*** Block opens ***

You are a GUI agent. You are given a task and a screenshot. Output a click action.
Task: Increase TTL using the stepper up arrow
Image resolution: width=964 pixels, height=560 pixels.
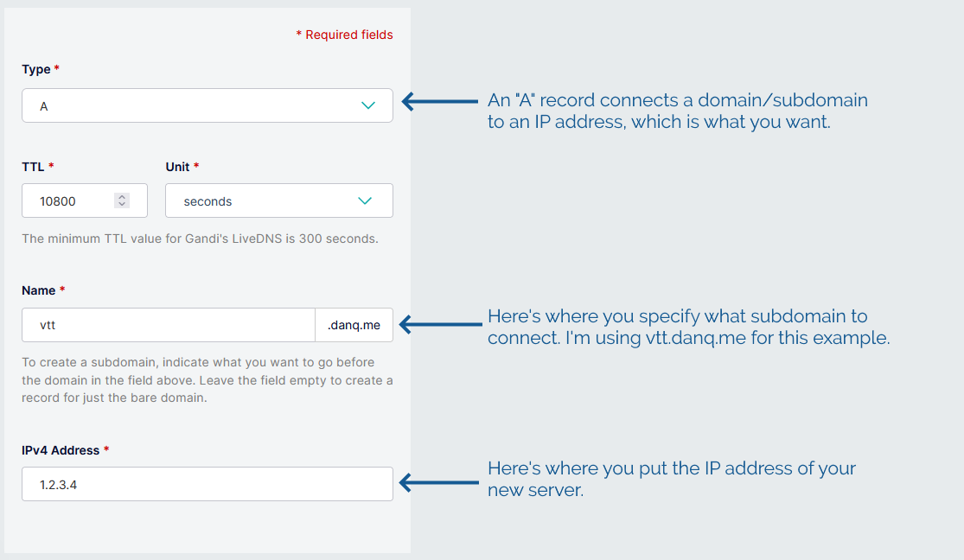click(x=122, y=197)
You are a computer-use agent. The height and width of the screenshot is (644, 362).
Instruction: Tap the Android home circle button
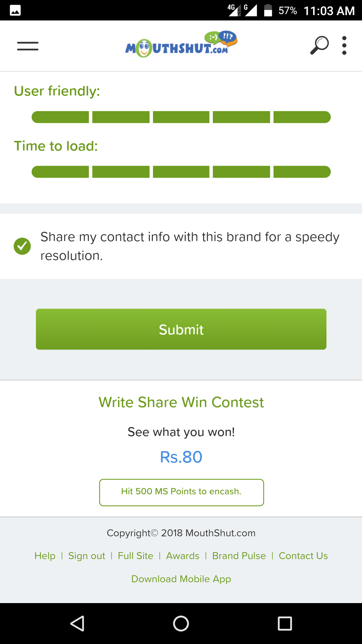pyautogui.click(x=181, y=624)
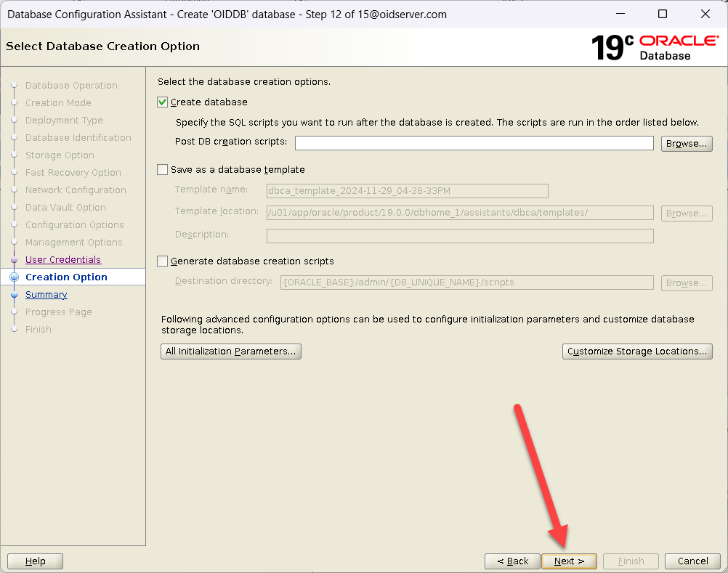Viewport: 728px width, 573px height.
Task: Jump to the Summary step
Action: click(x=46, y=295)
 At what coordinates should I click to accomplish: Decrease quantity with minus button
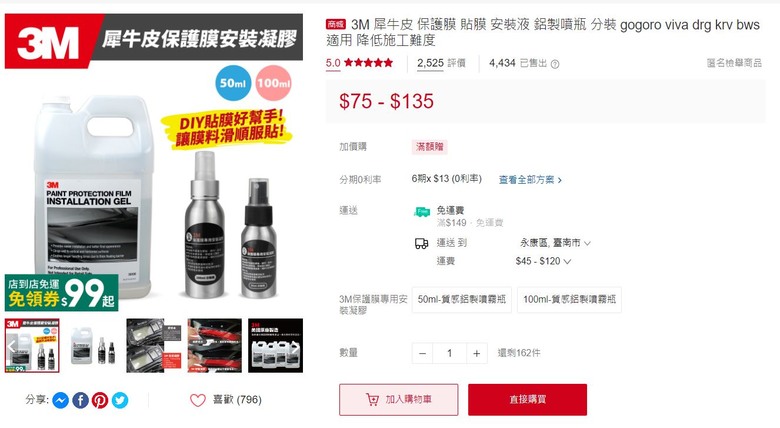click(422, 353)
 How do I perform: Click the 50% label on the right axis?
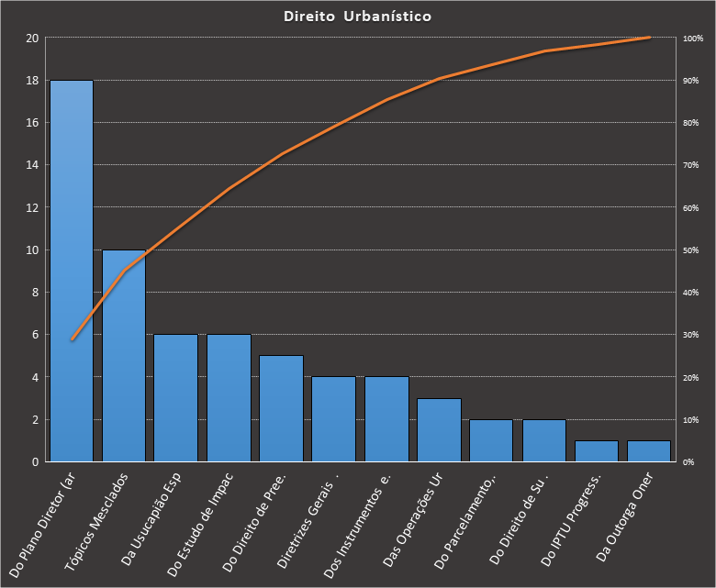click(692, 250)
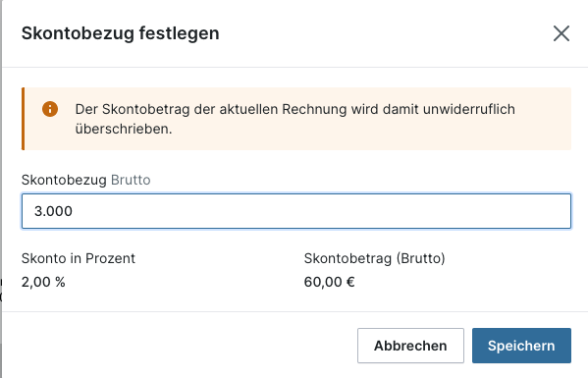
Task: Select the dialog title Skontobezug festlegen
Action: pyautogui.click(x=121, y=33)
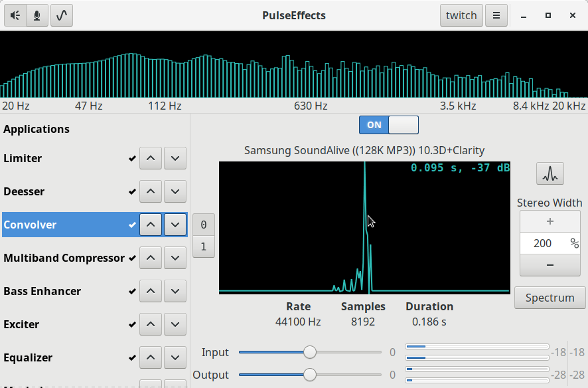
Task: Select the speaker output effects icon
Action: tap(14, 15)
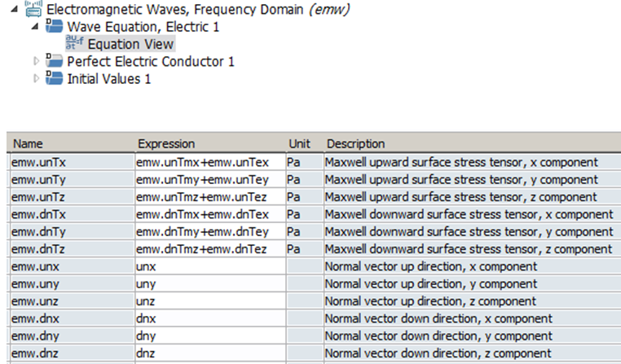Expand the Initial Values 1 node
Screen dimensions: 621x364
(36, 78)
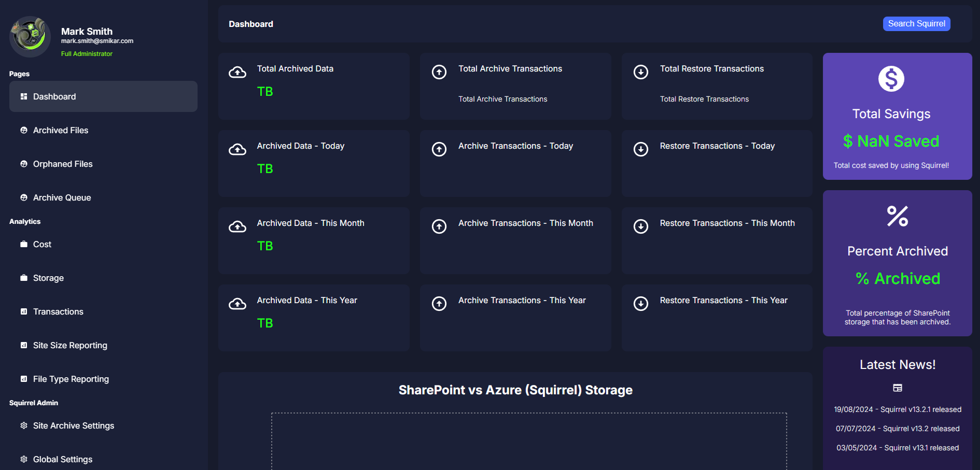Select Cost under Analytics
Viewport: 980px width, 470px height.
click(42, 244)
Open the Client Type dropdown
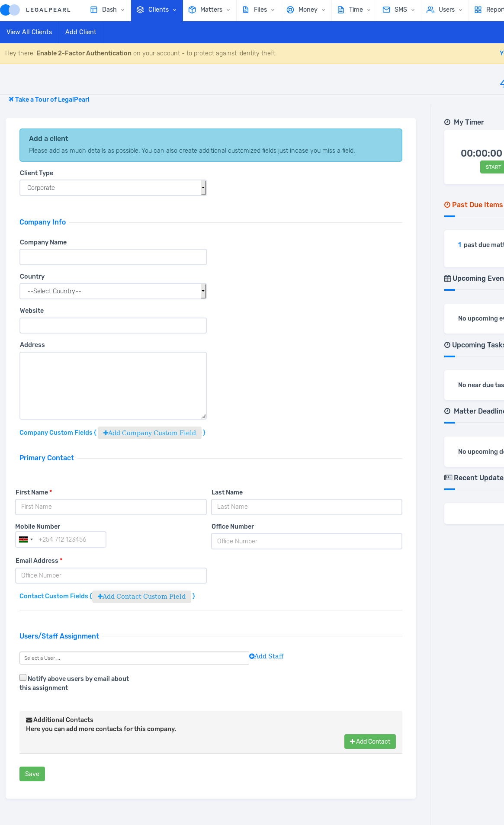The width and height of the screenshot is (504, 825). [113, 188]
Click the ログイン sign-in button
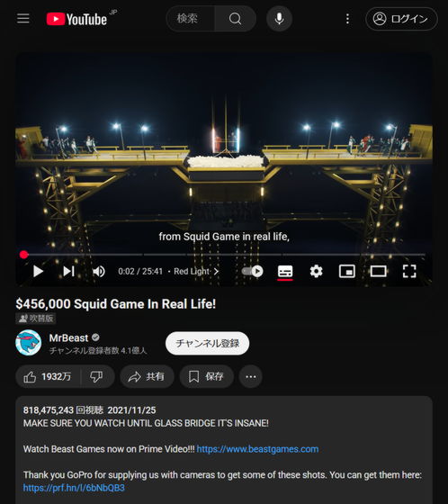The image size is (448, 504). pyautogui.click(x=402, y=19)
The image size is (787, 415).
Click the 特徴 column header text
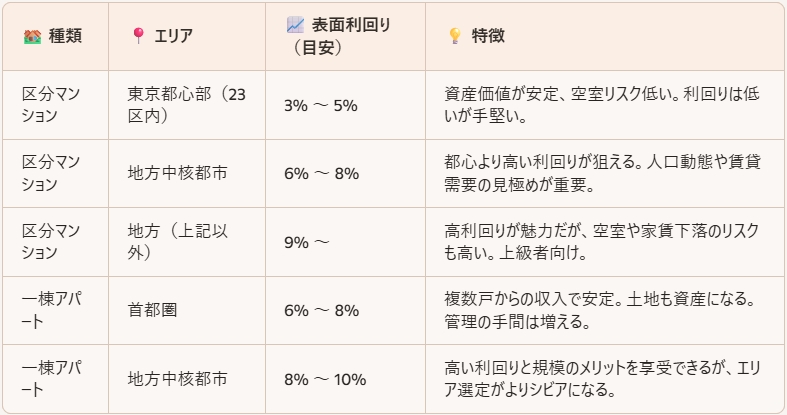[x=488, y=36]
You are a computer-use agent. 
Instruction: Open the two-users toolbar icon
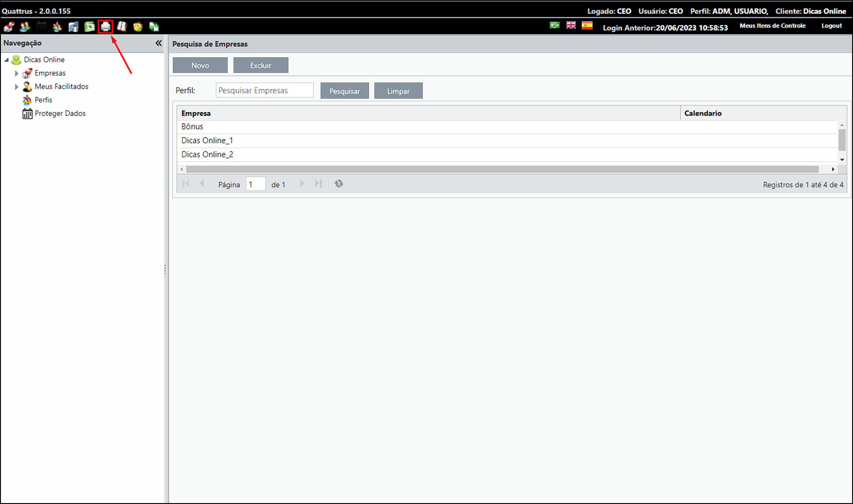pyautogui.click(x=25, y=27)
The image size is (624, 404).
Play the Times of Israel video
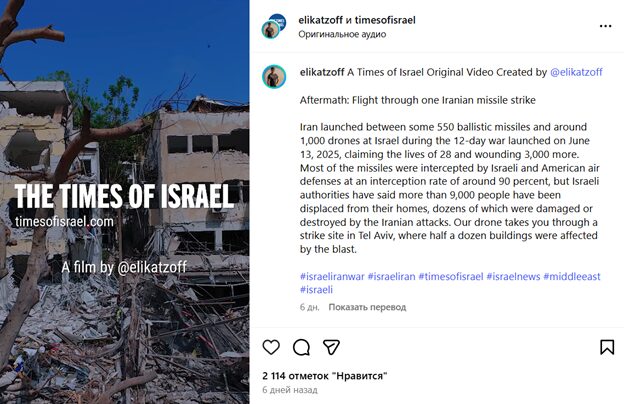coord(125,202)
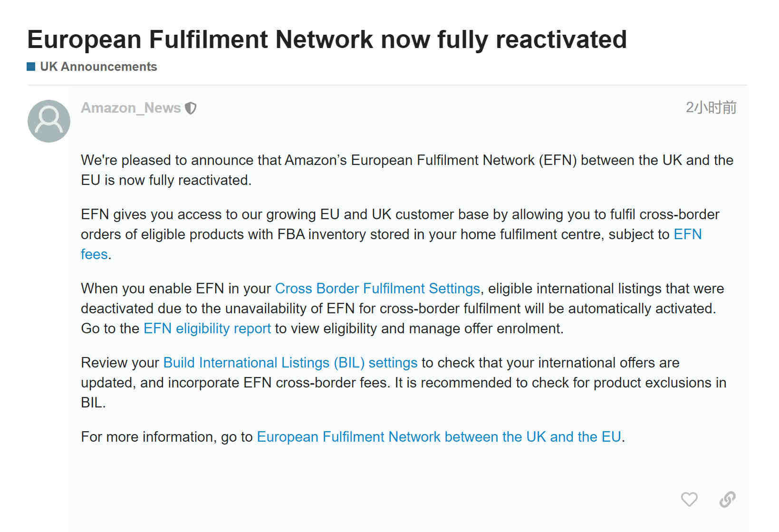Click the post title heading
This screenshot has width=779, height=532.
point(327,39)
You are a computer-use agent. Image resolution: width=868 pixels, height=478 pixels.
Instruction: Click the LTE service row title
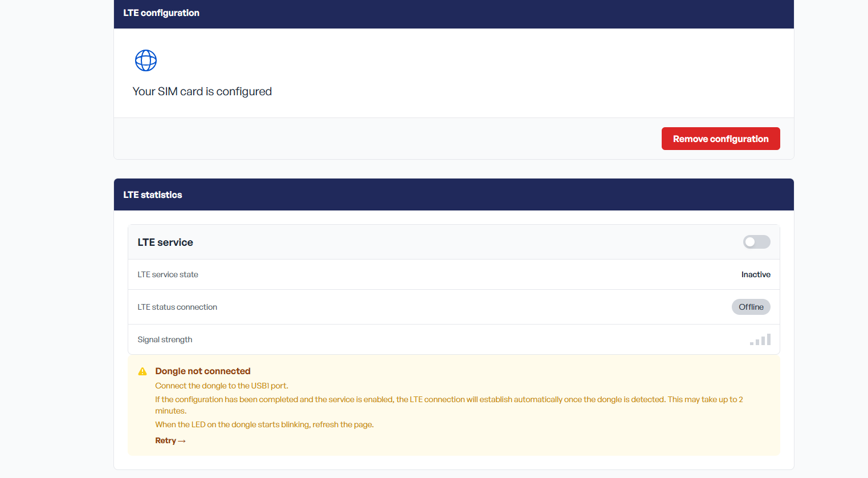(x=165, y=242)
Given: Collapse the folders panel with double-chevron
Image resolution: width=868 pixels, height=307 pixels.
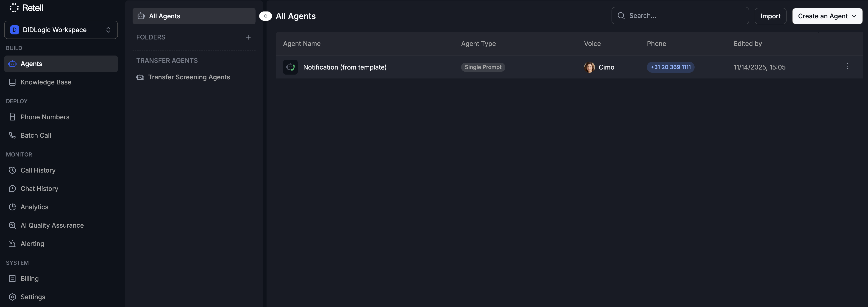Looking at the screenshot, I should click(x=266, y=16).
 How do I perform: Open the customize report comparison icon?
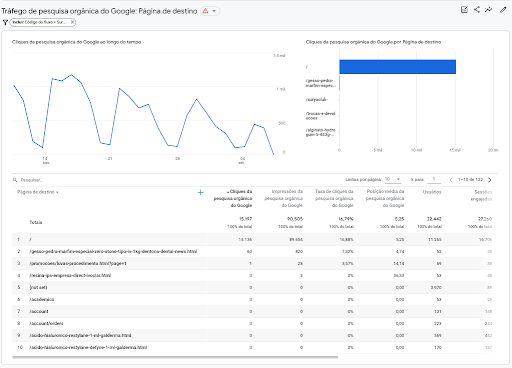[x=464, y=10]
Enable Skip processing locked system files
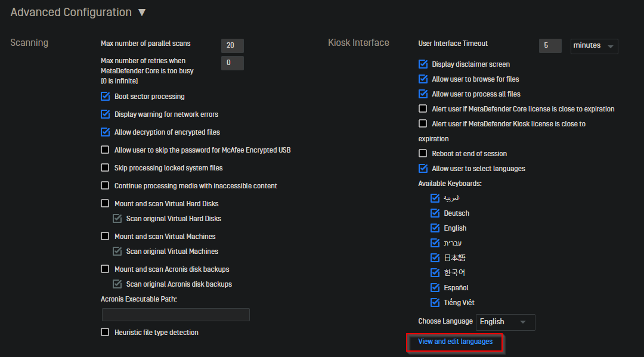 click(105, 168)
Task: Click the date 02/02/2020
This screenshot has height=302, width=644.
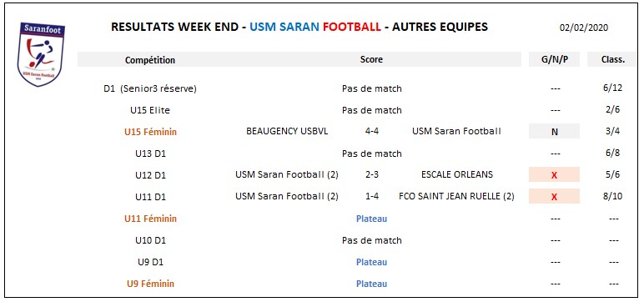Action: pos(584,28)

*** Block closes ***

◆ **TASK ITEM**:
Would you copy the lines from the one holding "Instruction: Open the two-users toolbar icon" down to the last line of the material, both included, exactly and with nothing added, skipping the pictures?

◆ **TASK SOLUTION**:
Instruction: Open the two-users toolbar icon
pyautogui.click(x=25, y=27)
The image size is (624, 404).
Play the Times of Israel video
coord(125,202)
Click the post title heading
This screenshot has width=779, height=532.
point(327,39)
You are a computer-use agent. Image resolution: width=868 pixels, height=478 pixels.
Instruction: Click the LTE service row title
(x=165, y=242)
Given: Collapse the folders panel with double-chevron
Image resolution: width=868 pixels, height=307 pixels.
Looking at the screenshot, I should click(x=266, y=16).
 How do I perform: Open the customize report comparison icon?
[x=464, y=10]
Enable Skip processing locked system files
 click(105, 168)
Task: Click the date 02/02/2020
This screenshot has height=302, width=644.
Action: pos(584,28)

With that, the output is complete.